I woke up at 6:35am and my breakfast (same as yesterday – Egg Beaters omelette, grapefruit and coffee) arrived at 7:10am. Out the door at 7:30ish, I got a little lost and didn’t get to the 8:00am rehearsal until nearly 7:50am – to a room that was nearly directly just 4 floors below me, LOL!

Rehearsals went fine…our conductor set us up on stage, we did a run-through of most of our songs and were done by 8:55am or so.

I went back to the Explorations Cafe to “loan” Nancy and Jessie computer time for them to fix something that would best be done on the ‘net, but Jessie was late in getting there to meet me so we decided to do it later. Meanwhile, I tried to log on with my computer and couldn’t – apparently we had lost satellite signal because of the mountains on either side of us. So I kept myself happy by looking at the scenery, both from the comfortableness of inside and, for a few minutes, from the dreary, wet, cold, windy miserableness of inside.
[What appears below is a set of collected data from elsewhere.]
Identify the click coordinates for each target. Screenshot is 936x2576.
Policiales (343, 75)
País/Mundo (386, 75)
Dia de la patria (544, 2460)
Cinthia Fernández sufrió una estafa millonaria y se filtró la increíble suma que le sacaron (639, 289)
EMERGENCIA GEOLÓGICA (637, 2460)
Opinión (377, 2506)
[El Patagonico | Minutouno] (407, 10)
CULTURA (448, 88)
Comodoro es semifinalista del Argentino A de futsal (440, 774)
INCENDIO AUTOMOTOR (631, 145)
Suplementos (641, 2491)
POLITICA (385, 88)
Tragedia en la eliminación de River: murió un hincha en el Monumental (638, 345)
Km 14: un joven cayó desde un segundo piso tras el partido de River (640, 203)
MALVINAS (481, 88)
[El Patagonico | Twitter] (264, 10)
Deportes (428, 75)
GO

 I decided I was getting hungry by that point, so I went to the Lido Buffet for my “second breakfast” in the form of a nice bowl of oatmeal. I met Esther there so I had someone to eat with.

I went back to my cabin to get ready for my massage, then went up to 9 Deck for my 11:00am appointment with Melanny. I had a seaweed body masque (it felt weird and smelled even worse, LOL!), then got cocooned into a body wrap that made me sweat, while floating on a bed of water. When that was done, I had a full body massage. She tried to work on my shoulders but, as always, they were just way too tight (NOTE: 8 years later, they still are).

When I was done with my massage, I grabbed some Mexican at the poolside buffet (meh), then went back to the Exploration Cafe to hang out for a while. We were nearing Juneau by this point, so I turned my phone on and lo and behold, I was on AT&T! So I called Joe so I could talk to him for the first time in 3 days, which was, of course, wonderful!

We arrived in Juneau around 2:30pm. I went outside but it was raining and chilly out and, with having to take a shuttle bus to get into town, decided it wasn’t worth my effort when I had a tour in an hour, so I went back inside. I was scheduled to go on the “Photo Safari By Land & Sea” tour at 3:45pm so I went to the designated wait spot at the end of the dock at 3:30ish.  Our guide, George, arrived a few minutes later and between our group and a group from another cruise ship, there were 13 of us in total. Esther, one of the ladies from Tampa, was on the same tour.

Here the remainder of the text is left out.